Dentro era tutto molto spartano: tavoli grandi e spaziosi apparecchiati, senza tovaglie.
Trovarono un tavolo libero, si accomodarono senza che nessuno dedicasse loro uno sguardo.
“Beppe, ce l’hai una?”
[trans]
Beppe era pelato, i pochi capelli rimastigli li aveva rasati a zero: il naso era lungo e affilato come il becco d’un corvo. Era di Asti. Tutti i suoi erano stati di Asti e lì erano morti per guerra o malattia. Poi era scoppiata la Seconda e Beppe aveva lasciato i campi dell’astigiano, aveva preso in spalla lo zaino e un vecchio fucile e si era unito ai Partigiani: in un gruppo aveva trovato Leucò, pallido, dall’aria malaticcia, ma aveva la forza di un bue e non era ottuso come l’animale.
Beppe tirò fuori un pacchetto malandato di Camel americane e lo lasciò sul tavolo: Leucò ne tirò fuori una per sé e un’altra che lasciò sul tavolo e che Beppe subito raccolse fra le labbra. Beppe ritirò il pacchetto in tasca. Accesero con i cerini di Beppe. Respirarono il fumo, lo lasciarono cadere nei polmoni.
“Buone.”
“Meglio delle Nazionali.”
“Quelle fanno schifo. Il Duce non le fumava.”
“Che ne sai tu?”, buttò lì Beppe: “Mica lo sai che fumava.”
“E invece lo so.”
“Sì, sì.”
Per un po’ Beppe fissò Leucò, con un sorriso di niente; poi Leuco si guardò attorno in cerca di una chellerina per ordinare zuppa calda, una forma di pane e del vino rosso.
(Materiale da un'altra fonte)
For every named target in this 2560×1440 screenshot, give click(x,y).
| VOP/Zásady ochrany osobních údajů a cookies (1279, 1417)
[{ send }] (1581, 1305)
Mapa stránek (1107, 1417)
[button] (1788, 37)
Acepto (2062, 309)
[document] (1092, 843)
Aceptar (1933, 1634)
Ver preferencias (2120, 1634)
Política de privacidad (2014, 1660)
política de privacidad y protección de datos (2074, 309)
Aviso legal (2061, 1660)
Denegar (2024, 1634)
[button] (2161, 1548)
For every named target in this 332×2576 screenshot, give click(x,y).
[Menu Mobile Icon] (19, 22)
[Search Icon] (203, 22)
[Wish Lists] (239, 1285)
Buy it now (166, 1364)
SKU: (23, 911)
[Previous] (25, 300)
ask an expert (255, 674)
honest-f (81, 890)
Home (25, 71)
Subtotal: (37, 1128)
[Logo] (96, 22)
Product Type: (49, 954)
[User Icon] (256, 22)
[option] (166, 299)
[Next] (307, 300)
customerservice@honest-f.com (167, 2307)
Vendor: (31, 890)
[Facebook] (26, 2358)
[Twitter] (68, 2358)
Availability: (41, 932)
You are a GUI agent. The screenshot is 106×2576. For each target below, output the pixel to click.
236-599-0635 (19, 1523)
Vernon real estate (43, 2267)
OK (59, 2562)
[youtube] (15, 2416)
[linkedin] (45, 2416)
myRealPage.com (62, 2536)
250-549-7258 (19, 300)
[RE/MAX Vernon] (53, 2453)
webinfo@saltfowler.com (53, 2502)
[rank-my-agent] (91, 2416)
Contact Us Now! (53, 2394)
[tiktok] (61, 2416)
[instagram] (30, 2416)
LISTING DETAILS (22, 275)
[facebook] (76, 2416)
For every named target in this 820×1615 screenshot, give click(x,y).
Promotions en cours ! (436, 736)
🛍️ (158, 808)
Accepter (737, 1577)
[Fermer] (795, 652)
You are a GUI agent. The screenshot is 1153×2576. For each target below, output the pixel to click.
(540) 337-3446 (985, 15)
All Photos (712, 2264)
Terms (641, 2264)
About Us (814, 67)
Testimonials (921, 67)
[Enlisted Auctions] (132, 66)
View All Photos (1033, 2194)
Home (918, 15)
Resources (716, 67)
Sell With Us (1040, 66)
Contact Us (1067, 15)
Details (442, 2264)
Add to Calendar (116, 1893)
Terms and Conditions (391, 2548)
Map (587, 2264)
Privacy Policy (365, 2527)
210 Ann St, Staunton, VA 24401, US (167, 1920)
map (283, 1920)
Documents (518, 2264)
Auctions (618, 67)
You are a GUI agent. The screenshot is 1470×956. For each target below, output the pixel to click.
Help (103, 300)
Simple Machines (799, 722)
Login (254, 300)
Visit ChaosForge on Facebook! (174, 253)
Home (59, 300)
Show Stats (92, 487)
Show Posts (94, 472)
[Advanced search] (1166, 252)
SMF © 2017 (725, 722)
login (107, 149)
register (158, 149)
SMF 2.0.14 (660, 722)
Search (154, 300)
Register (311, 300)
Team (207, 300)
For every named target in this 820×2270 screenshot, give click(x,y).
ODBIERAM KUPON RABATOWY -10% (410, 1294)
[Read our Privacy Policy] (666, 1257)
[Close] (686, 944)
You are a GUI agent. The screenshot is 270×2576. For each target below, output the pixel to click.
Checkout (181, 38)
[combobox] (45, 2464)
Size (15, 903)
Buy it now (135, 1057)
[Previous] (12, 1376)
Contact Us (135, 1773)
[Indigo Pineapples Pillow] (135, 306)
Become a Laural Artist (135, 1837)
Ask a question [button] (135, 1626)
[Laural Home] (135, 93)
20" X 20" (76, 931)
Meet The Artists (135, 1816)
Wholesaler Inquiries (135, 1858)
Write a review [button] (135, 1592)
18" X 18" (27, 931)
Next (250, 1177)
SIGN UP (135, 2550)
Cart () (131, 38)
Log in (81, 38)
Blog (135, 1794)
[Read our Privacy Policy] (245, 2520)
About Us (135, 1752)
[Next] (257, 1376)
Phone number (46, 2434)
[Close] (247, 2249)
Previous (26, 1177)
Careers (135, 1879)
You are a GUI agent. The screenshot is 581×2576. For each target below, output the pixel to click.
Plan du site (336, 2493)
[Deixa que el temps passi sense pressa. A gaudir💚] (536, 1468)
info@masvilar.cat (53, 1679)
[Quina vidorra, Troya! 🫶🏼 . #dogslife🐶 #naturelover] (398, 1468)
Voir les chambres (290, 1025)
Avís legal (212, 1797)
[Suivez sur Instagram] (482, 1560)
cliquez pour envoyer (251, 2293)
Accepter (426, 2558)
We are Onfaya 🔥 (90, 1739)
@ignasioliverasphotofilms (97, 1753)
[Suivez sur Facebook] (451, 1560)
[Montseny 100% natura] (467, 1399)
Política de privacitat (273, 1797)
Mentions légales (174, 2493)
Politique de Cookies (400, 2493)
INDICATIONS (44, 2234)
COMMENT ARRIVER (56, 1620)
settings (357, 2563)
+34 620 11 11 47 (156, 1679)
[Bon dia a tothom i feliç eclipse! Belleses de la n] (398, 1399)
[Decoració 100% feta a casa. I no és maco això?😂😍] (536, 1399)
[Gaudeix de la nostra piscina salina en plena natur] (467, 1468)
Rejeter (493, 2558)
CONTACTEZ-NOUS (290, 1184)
“Senti Leucò, tu che ne dici di Norimberga. E’ davvero finita?”
Quello tirò su con il naso, poi sputò fumo dalle nari. Sbiancò un poco e alzò le spalle. “Non finisce mai”, si limitò a farfugliare, perché altro non sapeva.
Beppe si grattò il cranio, spegnendo la cicca sulle assi del tavolaccio. Nell’intanto un donnone: tutt’e due soltanto uno sguardo. Dissero che volevano della zuppa ben calda e pane. E del vino.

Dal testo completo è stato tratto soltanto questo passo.